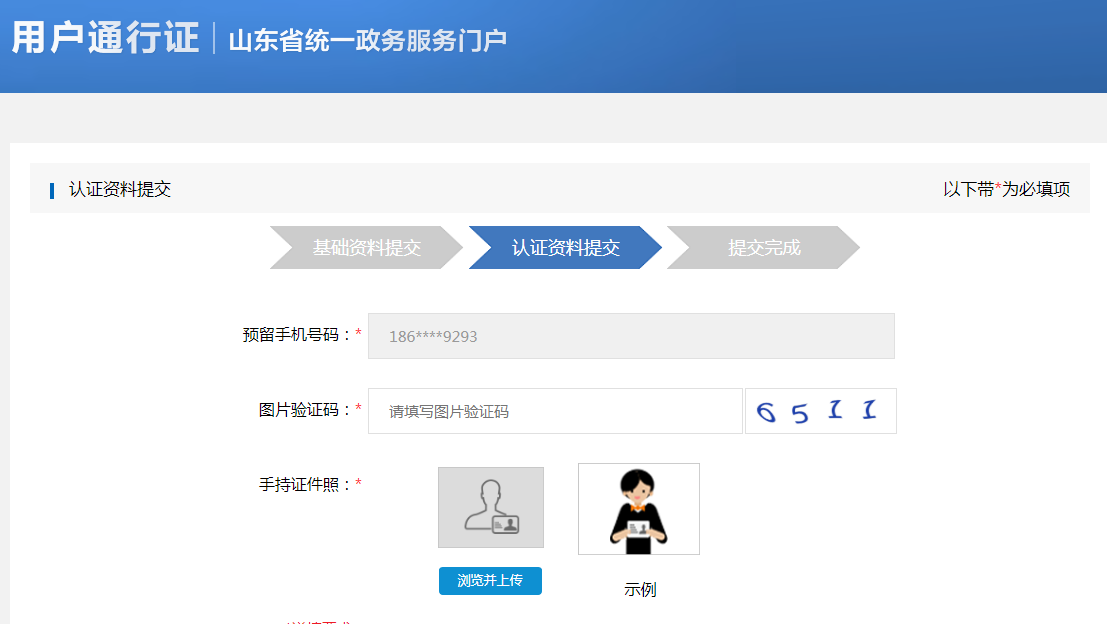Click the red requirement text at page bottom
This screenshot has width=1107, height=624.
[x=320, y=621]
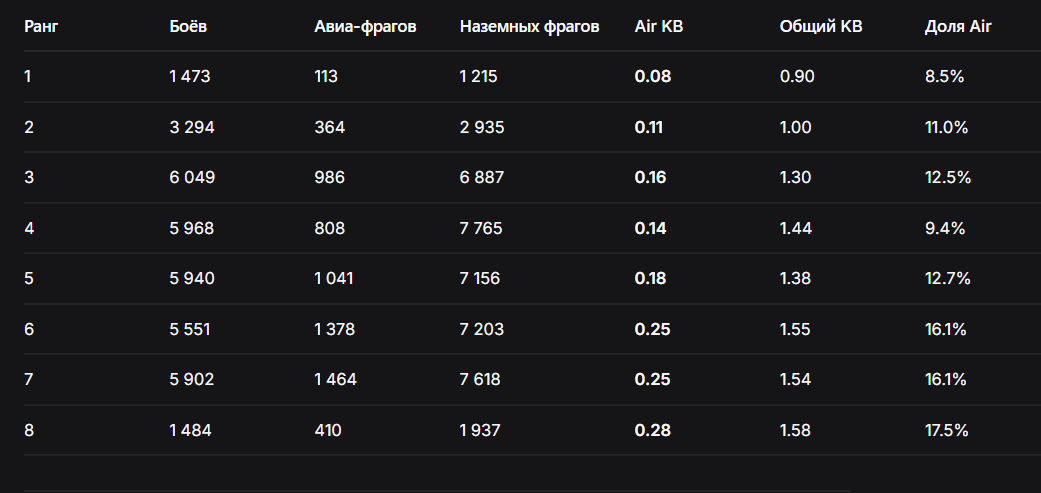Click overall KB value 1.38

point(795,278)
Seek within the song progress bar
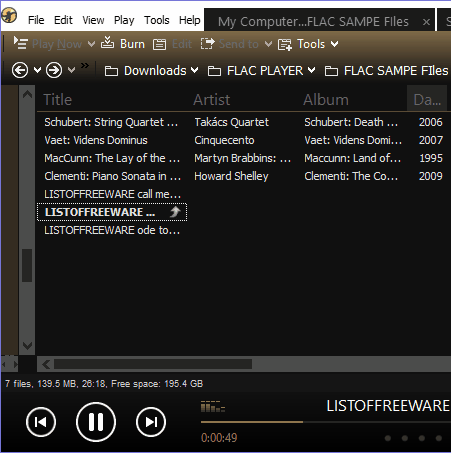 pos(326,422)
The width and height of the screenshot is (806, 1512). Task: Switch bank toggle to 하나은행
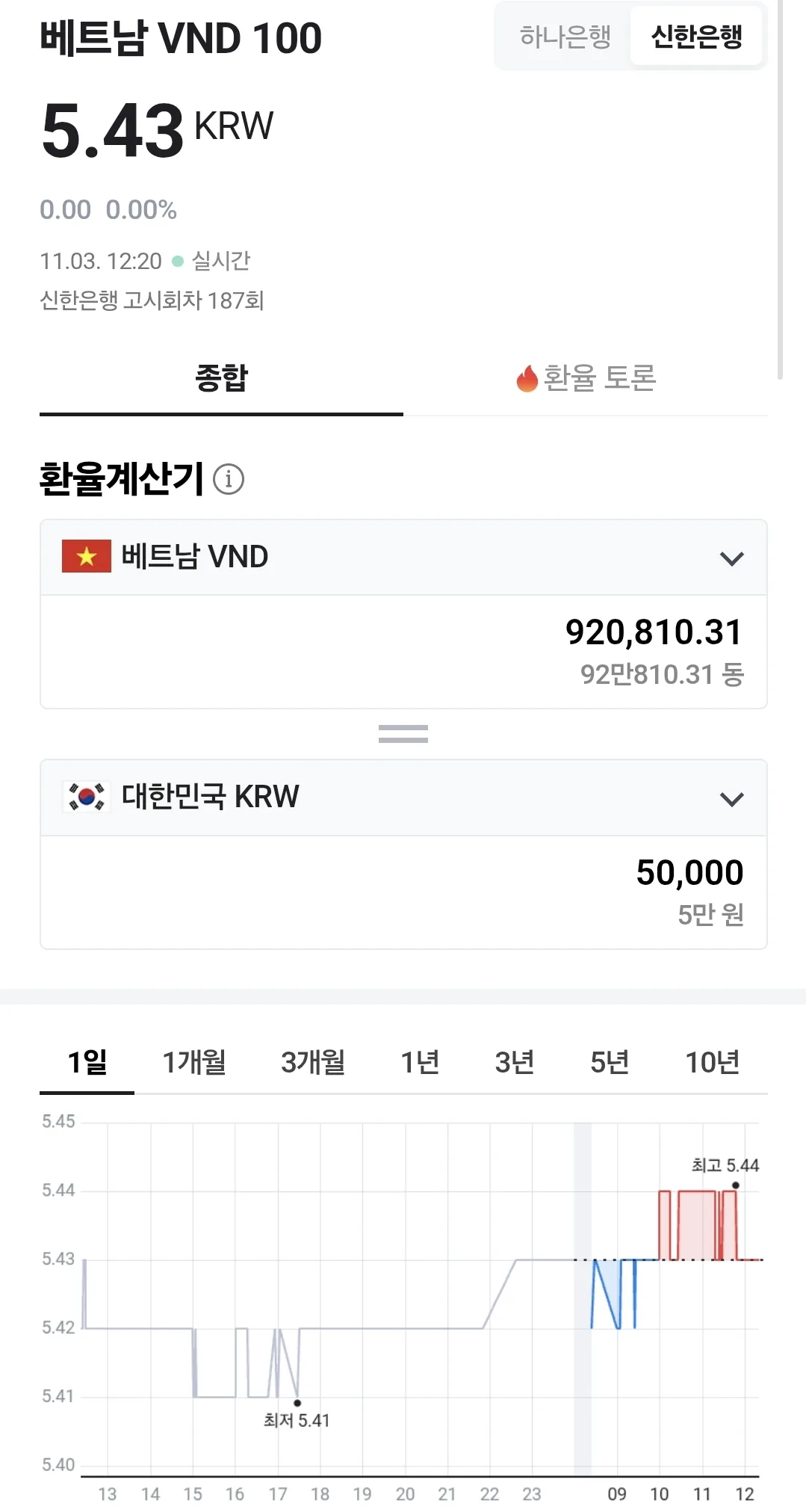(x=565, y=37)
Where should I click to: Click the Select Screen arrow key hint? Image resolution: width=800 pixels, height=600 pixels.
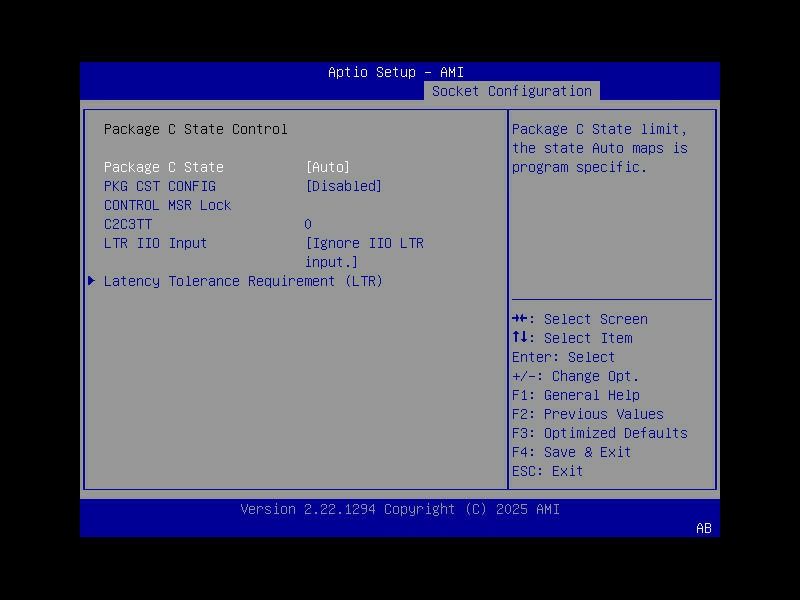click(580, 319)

===============

__Prompt__.
Exact lines, nothing more: output the one with "Seek within the song progress bar" and every later line through the end of the data, skipping pictures.

__Answer__.
Seek within the song progress bar
 pos(326,422)
The width and height of the screenshot is (806, 1512). Task: Switch bank toggle to 하나은행
(x=565, y=37)
Where should I click to: Click the Select Screen arrow key hint? Image resolution: width=800 pixels, height=600 pixels.
click(580, 319)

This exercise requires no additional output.